The morphology of dermal ossicles varies among the examined cottoids of the Baltic Sea. Both Triglopsis quadricornis (Marss et al. 2010) and Cyclopterus lumpus have a few rows of dermal ossicles along with scattered ones. Cyclopterus lumpus has scutes and tubercles composed of numerous small, cone-shaped denticles. Each denticle is surrounded by a smooth rim and has its own deep cavity viscerally. The largest denticles occur in the middle of the scutes and tubercles, with smaller ones towards the margins; in the fourhorn sculpin, however, the largest denticles occur at the margins. There are no hollows or cavities corresponding to the spinules in the visceral sides of the basal plates of the tubercles in the fourhorn sculpin. The spinules and denticles in both T. quadricornis and C. lumpus form integrated structures with basal plates, although in the latter this integration is weaker than in the former. The dermal units of both taxa grew at the margins, but the spinules and denticles, having different features, may have been added in different ways.

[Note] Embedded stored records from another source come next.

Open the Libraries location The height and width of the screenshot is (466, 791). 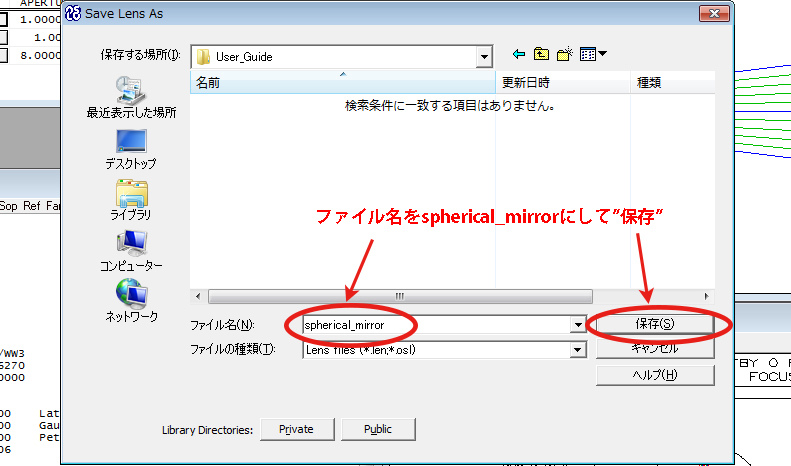coord(131,201)
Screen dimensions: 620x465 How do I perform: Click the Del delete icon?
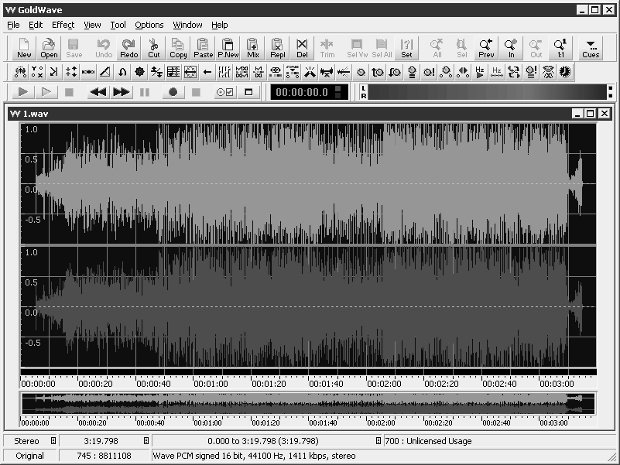click(302, 48)
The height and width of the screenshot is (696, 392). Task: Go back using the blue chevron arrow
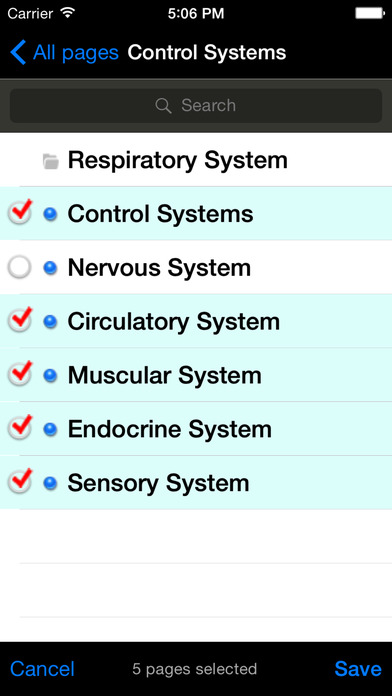coord(18,52)
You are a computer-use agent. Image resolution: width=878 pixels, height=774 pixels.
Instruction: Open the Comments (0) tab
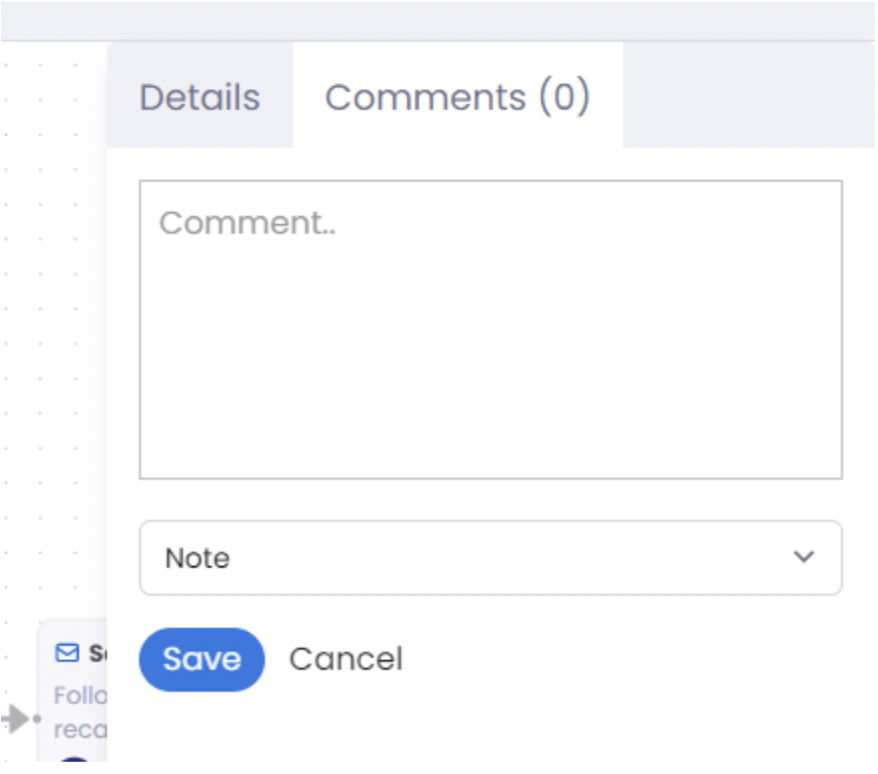pyautogui.click(x=458, y=97)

Young specimens of Baltic C. lumpus lack bony scutes (Ojaveer & Ojaveer 2003). Larink & Westheide (2006, fig. 2) illustrated C. lumpus of unidentified age with indistinct rows of plates (= scutes). According to Ueno (1970, p. 152), sometimes the skin is entirely free from small tubercles and the prickles on the large tubercles are only weakly developed. He presumed that low temperature and low salinity may influence the development of tubercles as well as body form. In our material the abundance and development of tubercles certainly depend on the age of an individual specimen.

Dermal ossicles of Liparis liparis differ radically from those of the other Baltic Sea cottoids (Marss et al. 2010, and this work). The compound units occurring in T. quadricornis and Cyclopterus lumpus are lacking in L. liparis. Instead, its skin bears very tiny thumbtack prickles, each with a nearly round, porous basal plate and a single high vertical spinule. The number of prickles in the skin is low. Interestingly, the skin of L. liparis oxidated ('dissolved') in [H.sub.2][O.sub.2] much more slowly than the skin of other taxa of this order. The skin of another species of Liparidae, Paraliparis devriesi Andriashev, is nearly scaleless, having only a few 35-45 [micro]m long thumbtack prickles embedded in the superficial epidermis (Eastman et al. 1994). Paraliparis has a light skeleton with a low mineral content to lighten the body (ibid.). The small size of the prickles and the porosity of their basal plates in the Baltic Sea L. liparis must have a similar effect; the small size of the prickles may also minimize expenditure of metabolic resources and is obviously also related to their being carried in the exceptionally thin skin of this species.

[FIGURE 6 OMITTED]

At least one pair of ossified sensory line segments is SEM documented in both C. lumpus and L. liparis. Cyclopterus lumpus has a three-branched, porous ossicle in its cephalic postorbital sensory canal; more posterior lateral line ossicles are lacking, as the lateral line is absent in this species (Ojaveer & Ojaveer 2003). The same ossicle seen in two fish specimens, which are of nearly the same length, differs greatly in size: in one specimen it is 6.15 mm long and in the other only 3.95 mm long.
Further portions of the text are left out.